● Stored records
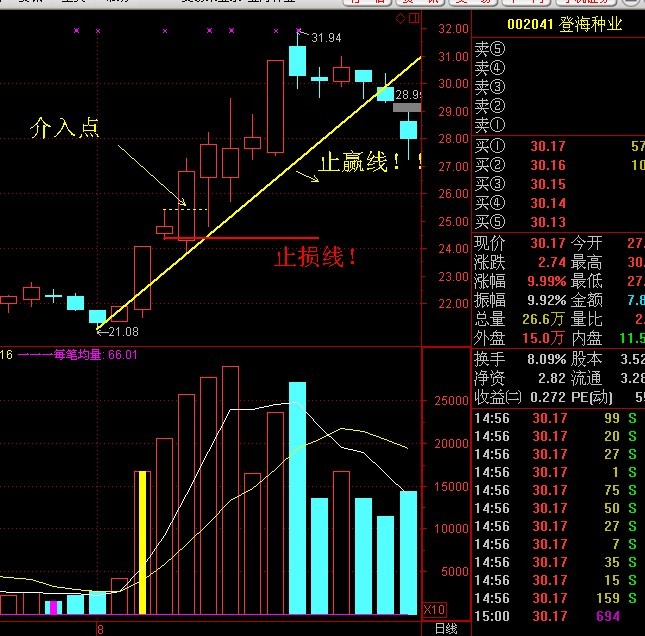Click the 每笔均量 indicator label
The image size is (645, 636).
[78, 355]
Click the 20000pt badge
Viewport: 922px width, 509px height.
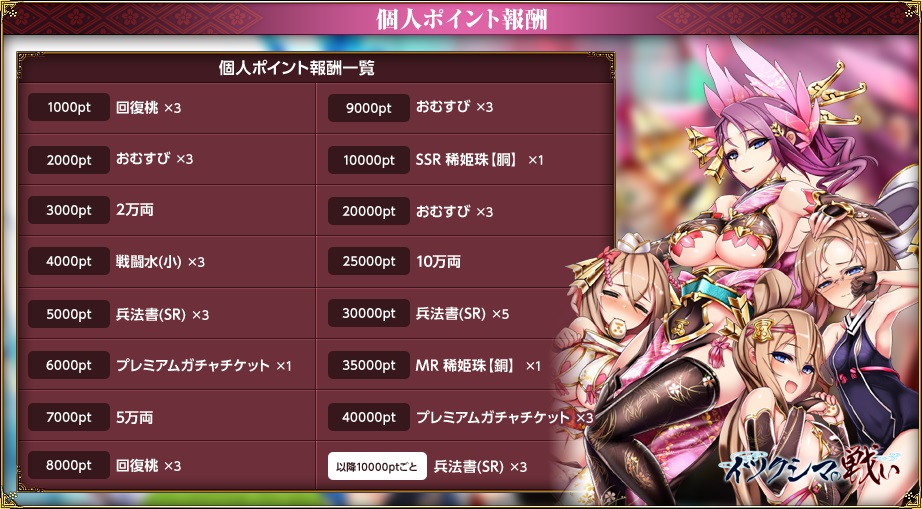point(369,211)
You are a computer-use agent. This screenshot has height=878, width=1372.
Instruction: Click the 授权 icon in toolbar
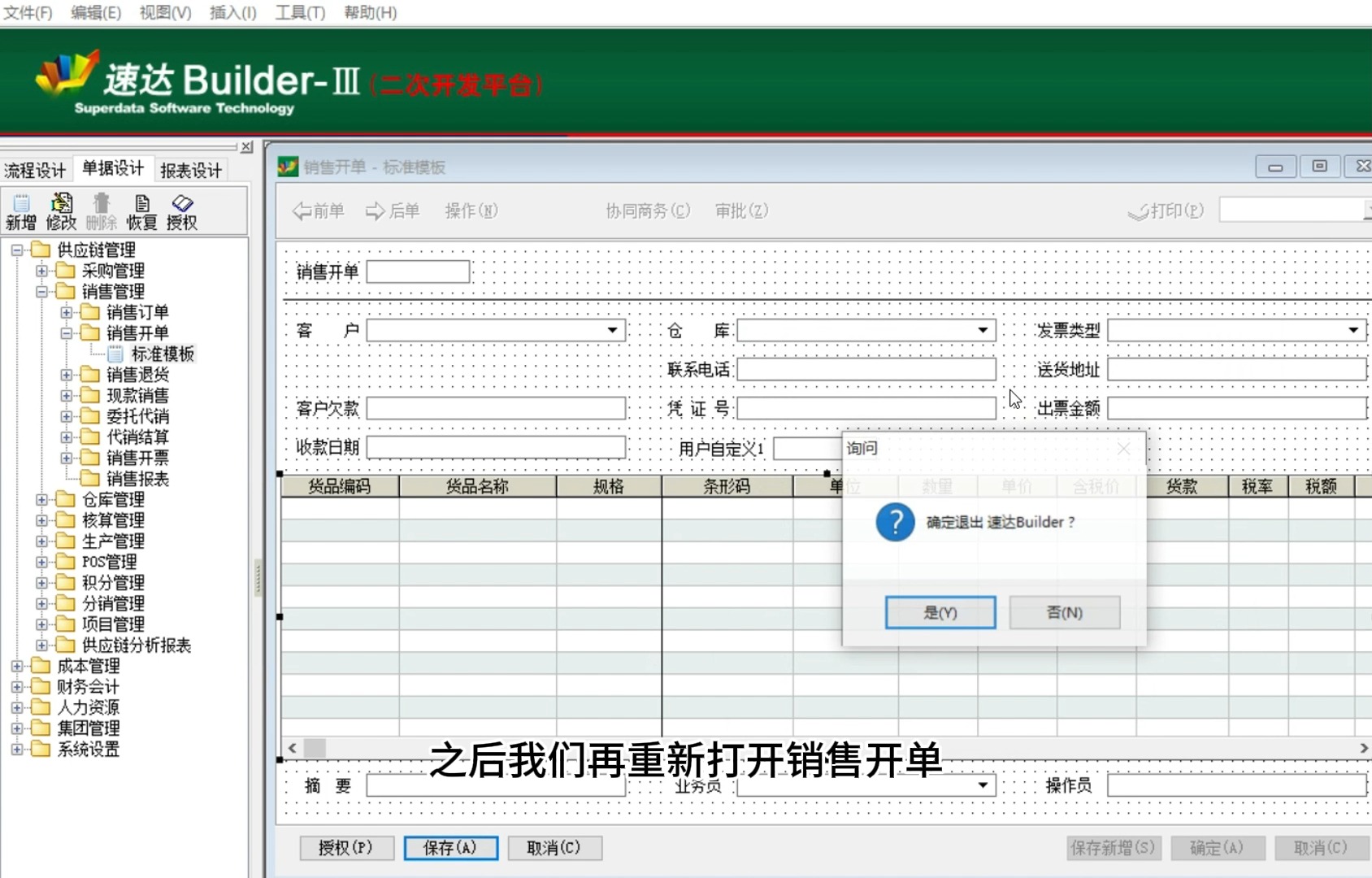click(x=183, y=210)
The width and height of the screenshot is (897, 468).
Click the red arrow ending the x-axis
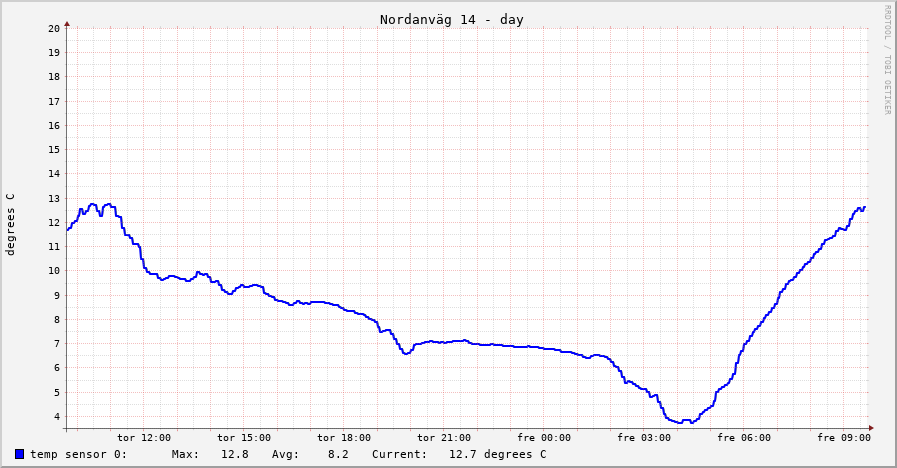[x=870, y=428]
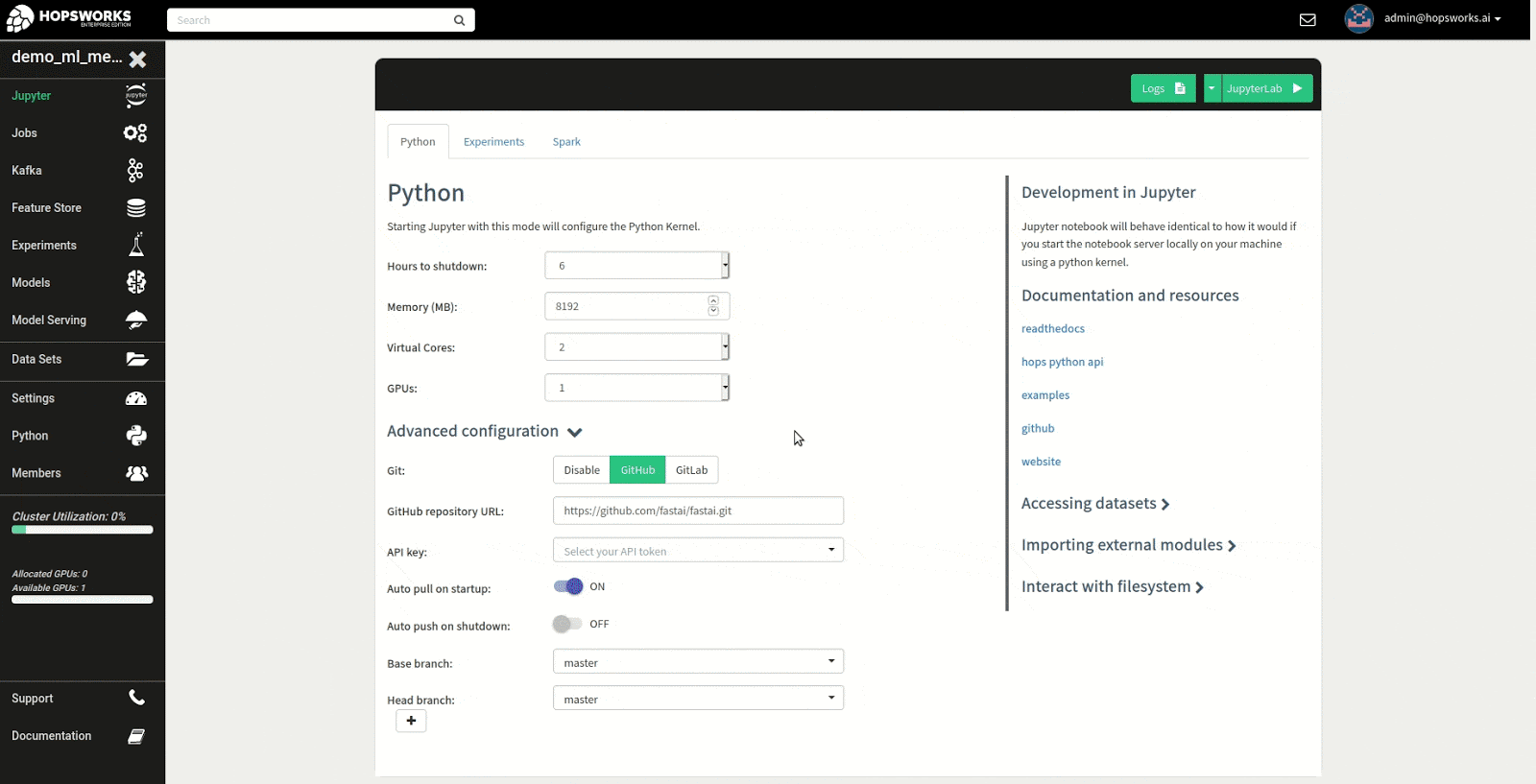Turn off Auto pull on startup
Screen dimensions: 1536x784
tap(568, 586)
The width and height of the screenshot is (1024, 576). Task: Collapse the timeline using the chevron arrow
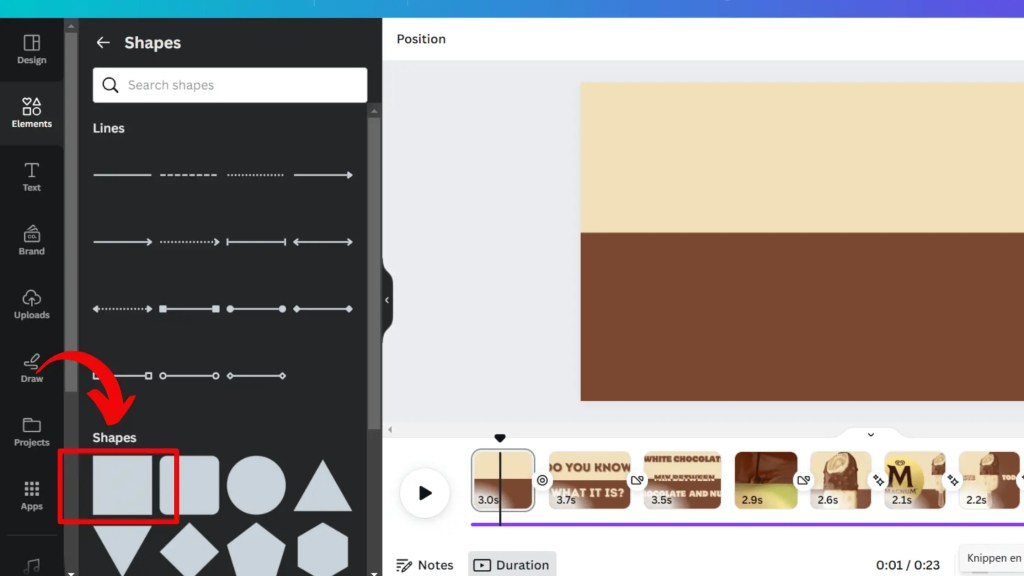click(868, 434)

● Exercise goal
Please copy out every one of the rows above word for word, leaving out the pictures.

● Task response
Click the 每笔均量 indicator label
The image size is (645, 636).
[78, 355]
Click the 20000pt badge
Viewport: 922px width, 509px height.
point(369,211)
You are a computer-use agent. This screenshot has height=878, width=1372.
Instruction: Click the 授权 icon in toolbar
click(x=183, y=210)
The width and height of the screenshot is (897, 468).
Click the red arrow ending the x-axis
[x=870, y=428]
Turn off Auto pull on startup
Screen dimensions: 1536x784
tap(568, 586)
The width and height of the screenshot is (1024, 576). Task: Collapse the timeline using the chevron arrow
click(868, 434)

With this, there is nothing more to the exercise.